There are many on the autistic spectrum who do not feel excruciating social phobia to the degree they are compulsively compelled to hide, lose their natural voice, their connection to their own expressions and actions, but as the author of Exposure Anxiety; The Invisible Cage of Involuntary Self Protection Responses, I know of these things too well and I know where Kimberly has been. Most people with severe Exposure Anxiety as part of their autism don’t speak and Kimberly surely struggled and still does, with verbal communication.

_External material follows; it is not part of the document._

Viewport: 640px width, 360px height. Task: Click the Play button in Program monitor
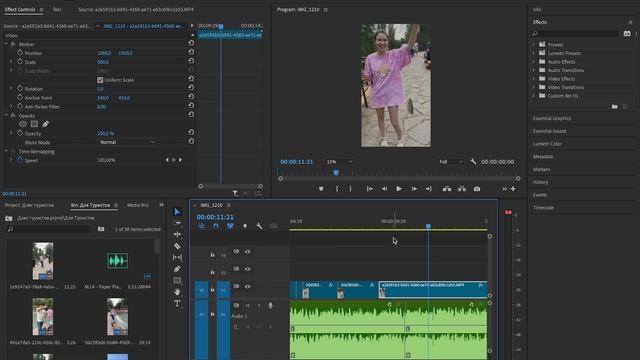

We are not all desperate for attention, easily to accept praise, cope with feeling overwhelming gratitude or connection, or want to be known. Some of us are lucky if we manage that with a single friend or partner and Kimberly achieved that, only to lose that partner. What’s so much more remarkable is that whilst Kimberly has an obvious natural rapport with others on the autistic spectrum, she was also able to dare to be known by her non-autistic husband who often couldn’t see her.
For all his faults (and he is unashamedly portrayed here in all his gritty glory) Howie stands out in this book as a real rough diamond. What she’s written here is a monument to him, but also an act of enormous daring and self honesty.
Howie was no monster but he was not politically correct either. He was a ‘rough-and-ready’ type of bloke from the same raw, tell it like it is, reality Kimberly grew up in. She saw him beyond his often insensitive, even flippant reactions and still saw him beyond what his disease reduced him to. She saw him even when she’s stopped seeing herself. And it is this that leaves me so awestruck about Kimberly Tucker. I identify with her in so many ways. I am proud of her. Let her hide from the world if she is safest in such a ‘cat corner’, but her individuality and humanity will still jump out as long as she allows us that window through her ARTism, through her writing. Dare to read this book. She dared to write it. You won’t forget it.

Donna Williams
Author of the international bestseller, Nobody Nowhere.